Mark Cuban’s wholesale pharmaceuticals company received several glowing recommendations on social media last weekend.
Cost Plus Drugs provides common medications to consumers at a fraction of the price they would pay at other pharmacies.
Zakk Cash wrote on Twitter, “@mcuban just saved my life making my seizure medication affordable,” followed by a screenshot of a Cost Plus Drugs order for Lamotrigine, priced at $31.80 for 90 200mg tablets.
Cuban responded, writing, “Please tell others that take these. We expect to add more than 1k more meds over the next 12 months, if not sooner.”
And Alex Matteo responded to Cuban’s tweet, sharing her story about how Cost Plus Drugs saved her money:
I just found a 3 month supply of the antidepressants I take for only $28.20. Saving me over $930 for the same span. It’s incredible what you are doing 🙏🏽
— Alex Matteo (@Alexmatteo94) June 19, 2022
Cuban quoted that tweet, revealing that the company spends no money on marketing and instead relies on word of mouth to spread the news about its work:
Please help us spread the word. We WONT SPEND A NICKEL ON MARKETING. WE COMPLETELY RELY ON WORD OF MOUTH This allows us to price at such low prices.
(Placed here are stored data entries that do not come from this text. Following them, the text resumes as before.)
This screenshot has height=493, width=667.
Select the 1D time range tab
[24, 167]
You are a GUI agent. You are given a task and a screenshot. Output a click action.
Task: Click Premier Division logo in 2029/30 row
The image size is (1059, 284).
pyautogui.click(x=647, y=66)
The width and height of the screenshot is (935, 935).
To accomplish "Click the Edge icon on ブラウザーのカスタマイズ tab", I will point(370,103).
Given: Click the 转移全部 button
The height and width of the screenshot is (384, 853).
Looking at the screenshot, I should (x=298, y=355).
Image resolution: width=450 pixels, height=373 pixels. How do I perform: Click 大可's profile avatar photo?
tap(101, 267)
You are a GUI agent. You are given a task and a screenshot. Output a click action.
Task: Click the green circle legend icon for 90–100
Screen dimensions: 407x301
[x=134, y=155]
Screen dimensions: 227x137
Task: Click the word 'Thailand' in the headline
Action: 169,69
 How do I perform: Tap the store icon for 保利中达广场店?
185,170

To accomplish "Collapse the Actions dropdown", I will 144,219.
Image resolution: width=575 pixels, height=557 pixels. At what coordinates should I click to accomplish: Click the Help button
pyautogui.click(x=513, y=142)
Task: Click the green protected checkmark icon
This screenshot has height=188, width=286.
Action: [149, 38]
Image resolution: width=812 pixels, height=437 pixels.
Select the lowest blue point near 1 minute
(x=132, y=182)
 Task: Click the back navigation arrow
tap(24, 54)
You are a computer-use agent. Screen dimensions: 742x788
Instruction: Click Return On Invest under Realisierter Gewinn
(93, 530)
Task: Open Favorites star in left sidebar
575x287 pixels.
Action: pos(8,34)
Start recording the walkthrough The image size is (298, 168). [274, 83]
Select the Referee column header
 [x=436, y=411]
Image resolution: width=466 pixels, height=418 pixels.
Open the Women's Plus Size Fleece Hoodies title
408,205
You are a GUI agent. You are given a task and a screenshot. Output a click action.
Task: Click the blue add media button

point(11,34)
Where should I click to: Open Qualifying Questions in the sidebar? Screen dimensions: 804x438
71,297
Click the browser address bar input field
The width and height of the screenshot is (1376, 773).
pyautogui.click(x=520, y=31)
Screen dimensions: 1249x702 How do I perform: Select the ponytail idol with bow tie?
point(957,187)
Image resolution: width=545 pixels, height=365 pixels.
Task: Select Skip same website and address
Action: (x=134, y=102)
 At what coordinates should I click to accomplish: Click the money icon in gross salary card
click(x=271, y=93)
So all help is welcome from everyone and anyone ! https://t.co/yxVJ2mNJad
— Mark Cuban (@mcuban) June 19, 2022
Judging by the tweets and replies, Cuban’s no-marketing strategy does seem to be working — but that’s a claim that can’t be verified without data from Cost Plus Drugs’ analytics.
Here are today’s other top stories:
As TechCrunch reports, “Meta wants to make it clear it’s not giving up on high-end VR experiences yet.”
At a media briefing last weekend, CEO Mark Zuckerberg revealed several VR headset prototypes from Meta’s Reality Labs, including the Holocake 2, which is Meta’s thinnest headset to date.
In addition, TechCrunch reports:
Meta’s upcoming Cambria headset appears to be a small step towards achieving true VR presence, the brief glimpses we’ve seen at its technology makes it seem like a small upgrade from the Oculus Quest 2. While admitting the perfect headset is far off, Zuckerberg showed off prototypes that demonstrated how much progress Meta’s Reality Labs has made so far.
“Displays that match the full capacity of human vision are going to unlock some really important things,” Zuckerberg said at the briefing. “The first is a realistic sense of presence, and that’s the feeling of being with someone or in some place as if you’re physically there. And given our focus on helping people connect, you can see why this is such a big deal.”
Why it matters: Companies that seek to enter the metaverse with their own products and services should be keeping tabs on Zuckerberg’s hardware and software advances with regard to VR. If the metaverse is the future, PR pros should prepare themselves for virtual reality as robustly and quickly as possible.
A new study from Gallup reveals how Americans are spending their time using their smartphones — and how much that time has increased since 2015.
The biggest changes are in how much time Americans spend using their phones to make purchases online (up 31%) and browsing products online (25%), followed closely by browsing the internet and reading articles online (24%).
It’s a sign to communicators that your company should be optimizing your website’s content to fit not only on a computer screen, but also on our comparably tiny handheld devices. Like TikTok has proved, vertical video is king, and it’s possible to integrate similar features into your web presence.
RTO plans for companies looking to bring their employees back after extended periods of remote work may be hitting yet another hurdle.
Thanks to inflation and the rising cost of gasoline, employees with a commute are feeling the effects of pain at the pump — which means paying more to get to and from work.
Human resources consultant Jill Chapman told Marketplace that employers should consider subsidizing their workers’ travel costs through carpooling or public transit perks.
“You might say instead of giving a Starbucks card for somebody who did the best on a project, you’re gonna give a gas card now,” she says.
Why it matters: As we noted on Ragan.com in May, helping employees get to work can improve your employer branding. Organizations have begun offering commuting subsidies, rental car programs and bike-to-work incentives for employees in an attempt to help combat the rising cost of getting to work — and in doing so, they’re crafting powerful employer branding messaging.